### PROVIDED PASSAGE
++++++++

This week I released my first bot on Twitter – HaikuNewsBot
It’s built in Python, and gets news from over 50 English sources using the free News API
It’s not 100% accurate or super useful but it’s a cute proof of concept for future bots and parsing programs. I’ll add small updates over time as I receive feedback and notice bugs.
Parsing a Haiku
I settled on making this an English-only news bot, so I could use consistent (and familiar) language parsing techniques for every article title.
I wrote a custom syllable parser for numbers, so that ‘16,000’ is properly counted as four syllables (six-teen-thous-and). I also wrote a parser for acronyms, discovering that the translation of letters to syllables is wonderfully simple:
3 if letter == 'w' else 1.
I’ll wait while you go through the alphabet in your head now.
Before running words through the parsers, I
.split() the headline on all whitespace, stripped it of non-alphanumeric characters, and analyzed each text element by itself.
If an element was 3 characters or less and uppercase (e.g.
FBI), then assume its an acronym, and use the character parsing logic above.
If an element is composed of letters and numbers (e.g.
patio11), then split the alpha part(s) from the numeric part(s), and parse each of those elements separately.
Collecting and Posting Tweets
Each time the bot runs, it gets about 15 new haikus from the API. It stores these in a local SQLite database, ranking them by haiku likelihood (it has about a 70% accuracy rate).
Whenever the bot is told to post a haiku, it chooses the highest-rated one from within the last day from the database. It tries to post it to Twitter, and does nothing if it fails (at the moment). Eventually I’d like to set it to email me if it fails with the error message.
Hosting the Service
The bot is hosted on a $5 Linode VPS with some other toy programs, and runs once an hour as a cron job (
0 * * * *).

++++++++

### PROVIDED DATA

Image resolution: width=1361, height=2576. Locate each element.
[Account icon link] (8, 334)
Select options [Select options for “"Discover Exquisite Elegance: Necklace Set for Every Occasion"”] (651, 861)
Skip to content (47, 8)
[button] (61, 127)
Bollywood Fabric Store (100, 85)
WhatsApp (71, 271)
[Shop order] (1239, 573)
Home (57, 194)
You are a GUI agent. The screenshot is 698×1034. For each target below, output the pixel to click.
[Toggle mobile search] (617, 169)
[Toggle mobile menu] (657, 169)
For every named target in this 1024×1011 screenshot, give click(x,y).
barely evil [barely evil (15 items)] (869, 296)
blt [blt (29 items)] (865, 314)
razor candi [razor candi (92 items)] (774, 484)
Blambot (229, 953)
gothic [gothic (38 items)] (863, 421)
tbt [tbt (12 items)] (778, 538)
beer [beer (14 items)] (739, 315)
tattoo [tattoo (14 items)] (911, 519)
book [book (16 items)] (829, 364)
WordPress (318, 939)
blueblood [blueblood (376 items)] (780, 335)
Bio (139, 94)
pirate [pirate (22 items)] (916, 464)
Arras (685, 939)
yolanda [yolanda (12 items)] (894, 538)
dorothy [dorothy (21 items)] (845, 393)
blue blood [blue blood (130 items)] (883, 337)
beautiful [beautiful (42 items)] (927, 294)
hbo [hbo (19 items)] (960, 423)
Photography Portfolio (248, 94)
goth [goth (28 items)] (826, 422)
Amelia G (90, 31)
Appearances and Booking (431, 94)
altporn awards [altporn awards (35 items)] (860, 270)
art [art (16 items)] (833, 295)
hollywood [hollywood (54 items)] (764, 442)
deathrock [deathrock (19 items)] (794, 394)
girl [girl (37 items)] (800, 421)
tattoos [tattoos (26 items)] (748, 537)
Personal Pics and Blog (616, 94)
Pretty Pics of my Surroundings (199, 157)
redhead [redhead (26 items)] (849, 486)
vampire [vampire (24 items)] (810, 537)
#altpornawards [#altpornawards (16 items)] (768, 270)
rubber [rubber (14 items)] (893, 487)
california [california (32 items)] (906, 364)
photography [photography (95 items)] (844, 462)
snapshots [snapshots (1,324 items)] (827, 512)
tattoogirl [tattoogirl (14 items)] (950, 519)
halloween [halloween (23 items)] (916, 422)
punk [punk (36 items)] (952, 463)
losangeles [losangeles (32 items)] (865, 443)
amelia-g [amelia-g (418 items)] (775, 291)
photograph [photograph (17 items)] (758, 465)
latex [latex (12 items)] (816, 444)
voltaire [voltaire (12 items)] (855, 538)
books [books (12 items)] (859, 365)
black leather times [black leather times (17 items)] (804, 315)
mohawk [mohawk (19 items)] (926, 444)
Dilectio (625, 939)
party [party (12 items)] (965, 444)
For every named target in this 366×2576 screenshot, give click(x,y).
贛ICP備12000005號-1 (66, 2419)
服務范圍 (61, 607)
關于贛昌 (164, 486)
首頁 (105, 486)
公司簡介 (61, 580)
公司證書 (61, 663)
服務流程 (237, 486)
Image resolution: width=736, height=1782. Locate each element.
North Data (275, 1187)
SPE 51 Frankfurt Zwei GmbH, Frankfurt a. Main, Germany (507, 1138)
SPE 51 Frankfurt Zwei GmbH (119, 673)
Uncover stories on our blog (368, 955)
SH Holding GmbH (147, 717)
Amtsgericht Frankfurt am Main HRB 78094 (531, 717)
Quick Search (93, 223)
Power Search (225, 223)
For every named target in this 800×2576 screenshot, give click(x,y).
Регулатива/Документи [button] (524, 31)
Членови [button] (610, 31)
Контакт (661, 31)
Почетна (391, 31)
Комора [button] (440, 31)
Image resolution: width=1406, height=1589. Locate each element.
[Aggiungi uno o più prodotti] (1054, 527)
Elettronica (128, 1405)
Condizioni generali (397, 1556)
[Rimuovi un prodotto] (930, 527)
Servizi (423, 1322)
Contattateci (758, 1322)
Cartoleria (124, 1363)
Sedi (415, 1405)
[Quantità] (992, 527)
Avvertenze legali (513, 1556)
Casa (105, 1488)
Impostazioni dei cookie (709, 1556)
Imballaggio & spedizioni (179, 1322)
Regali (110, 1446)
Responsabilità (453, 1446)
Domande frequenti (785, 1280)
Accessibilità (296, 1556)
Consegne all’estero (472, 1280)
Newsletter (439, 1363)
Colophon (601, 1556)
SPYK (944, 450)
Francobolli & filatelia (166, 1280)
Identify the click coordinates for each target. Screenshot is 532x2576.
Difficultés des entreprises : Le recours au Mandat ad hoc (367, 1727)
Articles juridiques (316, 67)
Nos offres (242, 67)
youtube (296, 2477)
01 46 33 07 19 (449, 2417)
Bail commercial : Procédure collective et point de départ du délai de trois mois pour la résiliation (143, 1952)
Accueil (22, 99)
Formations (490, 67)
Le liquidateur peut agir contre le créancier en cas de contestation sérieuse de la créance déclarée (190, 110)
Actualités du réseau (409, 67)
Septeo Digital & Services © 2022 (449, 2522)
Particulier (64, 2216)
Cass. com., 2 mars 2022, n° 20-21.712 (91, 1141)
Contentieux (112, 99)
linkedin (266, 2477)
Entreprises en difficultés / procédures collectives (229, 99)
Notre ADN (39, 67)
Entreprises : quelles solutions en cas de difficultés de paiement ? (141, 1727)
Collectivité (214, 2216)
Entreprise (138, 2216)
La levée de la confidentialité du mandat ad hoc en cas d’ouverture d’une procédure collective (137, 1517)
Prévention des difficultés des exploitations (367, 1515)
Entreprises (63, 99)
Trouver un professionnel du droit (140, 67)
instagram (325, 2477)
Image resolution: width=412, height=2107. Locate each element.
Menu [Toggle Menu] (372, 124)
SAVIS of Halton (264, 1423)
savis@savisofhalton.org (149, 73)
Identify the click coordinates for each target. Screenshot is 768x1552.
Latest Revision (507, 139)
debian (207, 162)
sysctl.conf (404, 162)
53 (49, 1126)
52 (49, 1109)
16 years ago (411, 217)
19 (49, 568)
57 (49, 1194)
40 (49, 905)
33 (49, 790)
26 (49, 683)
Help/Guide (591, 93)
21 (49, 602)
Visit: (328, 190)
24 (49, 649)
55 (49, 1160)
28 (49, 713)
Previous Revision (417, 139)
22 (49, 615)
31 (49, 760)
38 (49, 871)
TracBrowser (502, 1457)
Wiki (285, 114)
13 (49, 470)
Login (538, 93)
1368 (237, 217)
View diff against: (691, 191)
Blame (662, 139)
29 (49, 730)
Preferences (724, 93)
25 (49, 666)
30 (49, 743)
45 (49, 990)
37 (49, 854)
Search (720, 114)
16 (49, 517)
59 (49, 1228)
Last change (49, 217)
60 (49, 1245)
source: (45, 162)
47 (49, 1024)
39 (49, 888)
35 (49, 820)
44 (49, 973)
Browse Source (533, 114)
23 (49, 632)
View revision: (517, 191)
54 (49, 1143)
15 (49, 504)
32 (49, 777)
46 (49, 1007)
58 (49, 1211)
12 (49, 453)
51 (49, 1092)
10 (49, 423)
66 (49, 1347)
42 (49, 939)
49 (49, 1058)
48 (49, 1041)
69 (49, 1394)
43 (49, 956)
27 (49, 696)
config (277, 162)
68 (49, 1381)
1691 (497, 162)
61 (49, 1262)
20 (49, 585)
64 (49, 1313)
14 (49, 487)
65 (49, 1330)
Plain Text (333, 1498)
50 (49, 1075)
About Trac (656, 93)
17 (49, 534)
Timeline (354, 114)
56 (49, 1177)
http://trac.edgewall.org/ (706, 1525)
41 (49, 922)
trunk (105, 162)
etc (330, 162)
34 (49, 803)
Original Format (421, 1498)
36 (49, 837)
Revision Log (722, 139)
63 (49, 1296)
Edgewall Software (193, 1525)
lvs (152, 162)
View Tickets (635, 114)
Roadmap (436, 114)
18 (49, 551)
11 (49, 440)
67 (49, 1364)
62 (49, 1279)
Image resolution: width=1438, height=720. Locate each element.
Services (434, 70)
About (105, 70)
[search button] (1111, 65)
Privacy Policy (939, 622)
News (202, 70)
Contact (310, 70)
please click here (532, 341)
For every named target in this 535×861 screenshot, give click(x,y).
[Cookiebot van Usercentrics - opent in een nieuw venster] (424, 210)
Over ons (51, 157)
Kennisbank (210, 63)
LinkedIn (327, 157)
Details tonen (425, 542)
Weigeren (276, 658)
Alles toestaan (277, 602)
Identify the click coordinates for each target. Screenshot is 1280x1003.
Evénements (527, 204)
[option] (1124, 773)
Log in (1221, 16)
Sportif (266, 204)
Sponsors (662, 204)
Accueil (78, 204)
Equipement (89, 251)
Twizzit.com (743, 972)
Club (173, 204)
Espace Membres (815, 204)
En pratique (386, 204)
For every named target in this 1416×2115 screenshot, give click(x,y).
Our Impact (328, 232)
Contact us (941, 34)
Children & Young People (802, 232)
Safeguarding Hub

++++++++

### ACTIVITIES
(1) According to the haiku bot post, how often does the bot run?
(2) Update the haiku bot post, starting with "patio11), then split" and going on through "the error message.", so that "SQLite" becomes "PostgreSQL".
The items are not needed here.

### ANSWER LIST
(1) It runs once an hour as a cron job.

(2)
patio11), then split the alpha part(s) from the numeric part(s), and parse each of those elements separately.
Collecting and Posting Tweets
Each time the bot runs, it gets about 15 new haikus from the API. It stores these in a local PostgreSQL database, ranking them by haiku likelihood (it has about a 70% accuracy rate).
Whenever the bot is told to post a haiku, it chooses the highest-rated one from within the last day from the database. It tries to post it to Twitter, and does nothing if it fails (at the moment). Eventually I’d like to set it to email me if it fails with the error message.